"When I get to heaven
I'm gonna shake God's hand
Thank Him for more blessings than one man can stand
Then I'm gonna get a guitar
And start a rock-n-roll band
Check into a swell hotel
Ain't the afterlife grand?"
Thank Him for more blessings than one man can stand
Then I'm gonna get a guitar
And start a rock-n-roll band
Check into a swell hotel
Ain't the afterlife grand?"
(Cuando llego al cielo
Voy a estrechar las manos de Dios
A agradecerle que me conceda más bendiciones que las que se pueden aguantar
Después voy a por una guitarra
Y monto una banda de rock
Me instalo en un gran hotel
¿No es grande el más allá?)
Gracias a Nacho conozco a John Prine, un bardo al que no me canso de escuchar.

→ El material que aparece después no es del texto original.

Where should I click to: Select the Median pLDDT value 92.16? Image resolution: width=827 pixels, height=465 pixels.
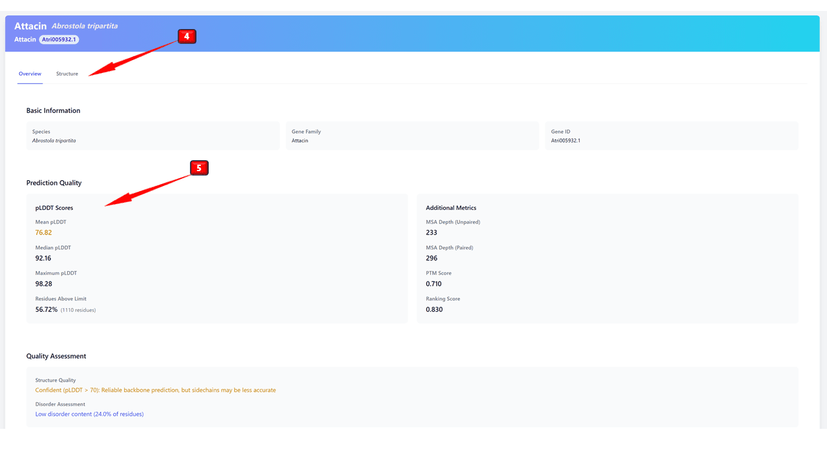click(x=43, y=258)
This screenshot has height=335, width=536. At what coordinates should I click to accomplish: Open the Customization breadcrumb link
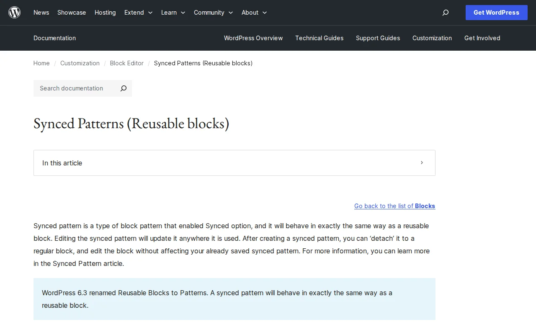80,63
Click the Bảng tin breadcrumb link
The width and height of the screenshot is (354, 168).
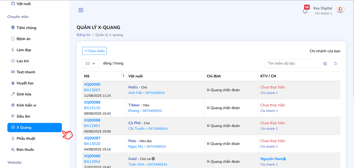(x=84, y=35)
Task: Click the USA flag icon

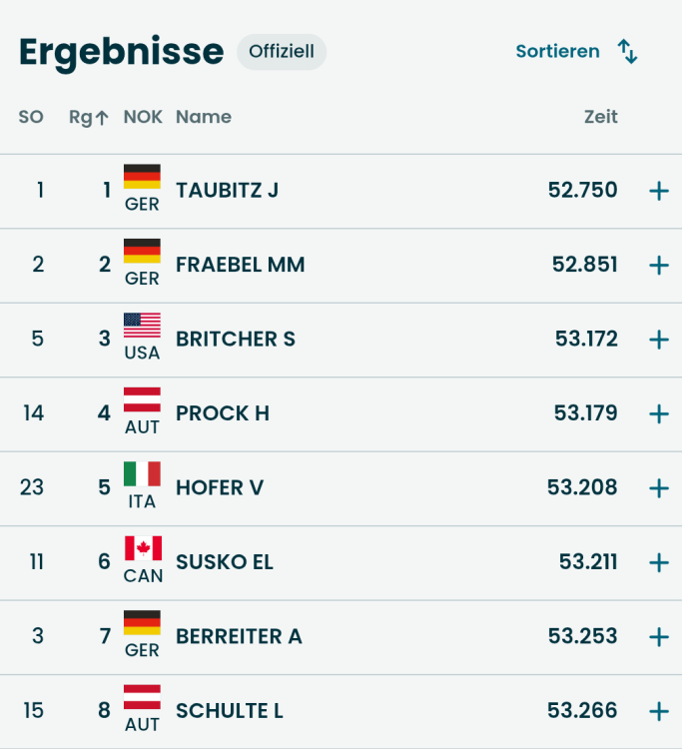Action: (142, 326)
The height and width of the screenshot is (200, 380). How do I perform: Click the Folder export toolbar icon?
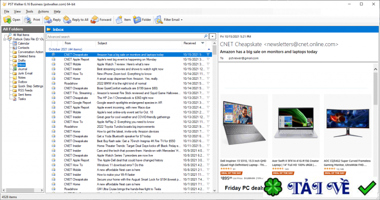pyautogui.click(x=137, y=20)
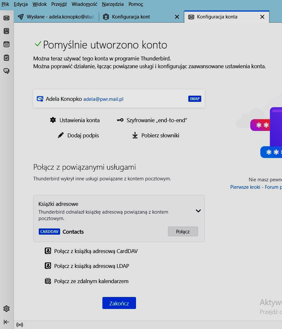Image resolution: width=282 pixels, height=329 pixels.
Task: Open the Address Book sidebar icon
Action: coord(6,31)
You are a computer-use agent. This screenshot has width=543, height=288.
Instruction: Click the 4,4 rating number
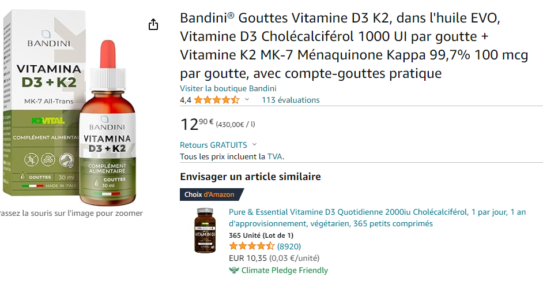point(186,100)
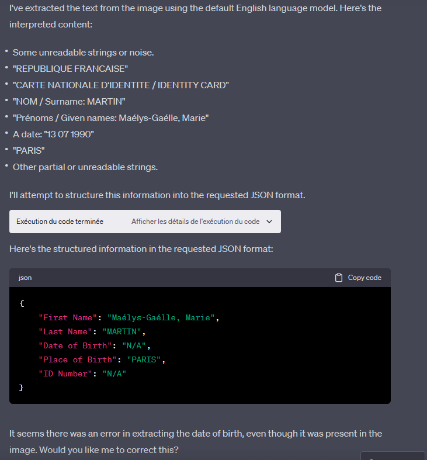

El caso es que esta mañana conversaba con Santi sobre las tragedias griegas, Antígona de Sófocles concretamente. La trama consiste en que Creonte se salta las leyes no escritas del cielo y castiga a su sobrina Antígona por cumplirlas. La ira de los dioses no tarda en precipitarse sobre él. Es, en definitiva, el gran misterio de la vida, es decir, la relación del hombre con lo divino. Está siempre ahí, en el inconsciente, hasta que, un día, te suena un click en el cerebro y dices: ¡ah. era eso! Y te haces consciente de que para poder sosegar no te queda otro remedio que el de ir al cielo a estrechar las manos de los dioses. Porque como te lleves mal con ellos, mejor apaga y vete.
Sí, señores, y señoras, entre Sófocles y Prine hay miles de años, pero, en lo que importa, están las mismas.